Now, if Trump hasn't changed on this point, there's something new on the European continent since his first term: War is here. Russia's war, which is devastating, murderous and destabilizing. It's a hybrid war too. And the US president-elect delivered a second message on NBC: He will "probably" cut military support for Ukraine.
Stubborn budgets
Here is the reality, finally. If, as they say, they want to support Ukraine and block the Russian threat, Europeans have to spend more. Spend more? But the coffers are empty! The subject dominated the meeting of NATO foreign ministers in Brussels on December 3 and 4. Compared with the defense ministers' meeting in October, the mood had changed radically, one participant noted. Trump's victory on November 5 came between those two meetings. The debate in Europe is now entering the hard part.

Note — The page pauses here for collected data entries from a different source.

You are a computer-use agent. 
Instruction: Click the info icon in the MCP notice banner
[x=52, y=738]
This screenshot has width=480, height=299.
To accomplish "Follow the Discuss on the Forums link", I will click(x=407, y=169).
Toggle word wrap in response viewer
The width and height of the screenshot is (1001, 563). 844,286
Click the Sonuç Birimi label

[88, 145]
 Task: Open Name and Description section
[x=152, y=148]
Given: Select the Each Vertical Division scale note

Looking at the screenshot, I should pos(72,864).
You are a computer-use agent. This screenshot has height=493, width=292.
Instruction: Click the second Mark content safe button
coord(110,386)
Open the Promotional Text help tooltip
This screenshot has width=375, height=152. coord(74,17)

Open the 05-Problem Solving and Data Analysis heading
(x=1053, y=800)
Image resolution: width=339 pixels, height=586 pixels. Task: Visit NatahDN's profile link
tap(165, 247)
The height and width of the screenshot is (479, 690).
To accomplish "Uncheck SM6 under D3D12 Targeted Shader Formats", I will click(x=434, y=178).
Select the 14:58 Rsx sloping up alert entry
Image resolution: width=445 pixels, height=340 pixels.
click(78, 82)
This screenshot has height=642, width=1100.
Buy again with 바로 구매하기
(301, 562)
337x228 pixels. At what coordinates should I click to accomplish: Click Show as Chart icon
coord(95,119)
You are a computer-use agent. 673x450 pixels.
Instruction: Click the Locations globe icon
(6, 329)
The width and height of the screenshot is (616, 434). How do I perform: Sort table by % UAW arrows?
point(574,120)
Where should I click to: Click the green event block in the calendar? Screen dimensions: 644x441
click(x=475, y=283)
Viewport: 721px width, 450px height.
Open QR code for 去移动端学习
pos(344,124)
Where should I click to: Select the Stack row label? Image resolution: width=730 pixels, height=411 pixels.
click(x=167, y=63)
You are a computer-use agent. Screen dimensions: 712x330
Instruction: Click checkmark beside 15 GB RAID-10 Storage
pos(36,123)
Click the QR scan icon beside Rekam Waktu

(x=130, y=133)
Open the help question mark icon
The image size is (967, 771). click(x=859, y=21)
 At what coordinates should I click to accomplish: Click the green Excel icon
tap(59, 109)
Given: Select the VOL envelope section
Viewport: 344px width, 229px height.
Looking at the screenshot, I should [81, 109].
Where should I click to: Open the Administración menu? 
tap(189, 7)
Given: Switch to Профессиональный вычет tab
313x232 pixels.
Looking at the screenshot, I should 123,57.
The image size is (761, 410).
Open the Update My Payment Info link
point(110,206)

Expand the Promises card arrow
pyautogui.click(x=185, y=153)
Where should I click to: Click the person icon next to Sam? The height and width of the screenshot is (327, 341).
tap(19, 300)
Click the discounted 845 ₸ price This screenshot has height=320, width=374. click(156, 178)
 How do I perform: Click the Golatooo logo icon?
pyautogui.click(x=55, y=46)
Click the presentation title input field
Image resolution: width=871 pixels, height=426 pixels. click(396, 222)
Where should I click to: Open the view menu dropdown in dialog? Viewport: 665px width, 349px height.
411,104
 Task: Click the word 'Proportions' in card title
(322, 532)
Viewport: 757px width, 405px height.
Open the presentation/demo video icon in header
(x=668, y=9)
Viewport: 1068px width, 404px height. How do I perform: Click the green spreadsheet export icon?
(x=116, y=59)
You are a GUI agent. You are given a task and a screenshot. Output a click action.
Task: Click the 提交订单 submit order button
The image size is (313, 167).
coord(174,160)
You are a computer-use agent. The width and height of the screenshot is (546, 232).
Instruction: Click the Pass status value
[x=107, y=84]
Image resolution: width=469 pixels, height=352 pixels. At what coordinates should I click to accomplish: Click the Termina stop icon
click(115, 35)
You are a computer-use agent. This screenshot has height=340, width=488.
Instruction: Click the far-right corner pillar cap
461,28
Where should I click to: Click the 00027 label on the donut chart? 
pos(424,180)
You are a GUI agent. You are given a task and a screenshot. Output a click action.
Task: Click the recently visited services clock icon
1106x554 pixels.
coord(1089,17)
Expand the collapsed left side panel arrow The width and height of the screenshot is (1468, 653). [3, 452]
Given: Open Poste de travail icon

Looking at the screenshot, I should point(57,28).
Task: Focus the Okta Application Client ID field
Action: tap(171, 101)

Today, NATO's European members can feel the explosions at their doorstep, but the budgetary situation for most of them is tough. "If Trump asks us to devote 3% of our national budgets to defense spending and we tell him OK, we'll do it. In reality, we're not credible," admitted a lucid European diplomat. Poland and the Baltic states, the most exposed, have made this effort on their own, but others are still far from the 2% threshold: Belgium (1.2%), Italy and Germany (1.6%), to name but a few.
Since December 1, when the new European Commission took office, a man with the look of a quiet grandfather has tirelessly paced the meetings and dinners in Brussels: Andrius Kubilius, the new European commissioner for defense. A former Lithuanian prime minister, he's well aware of the issue.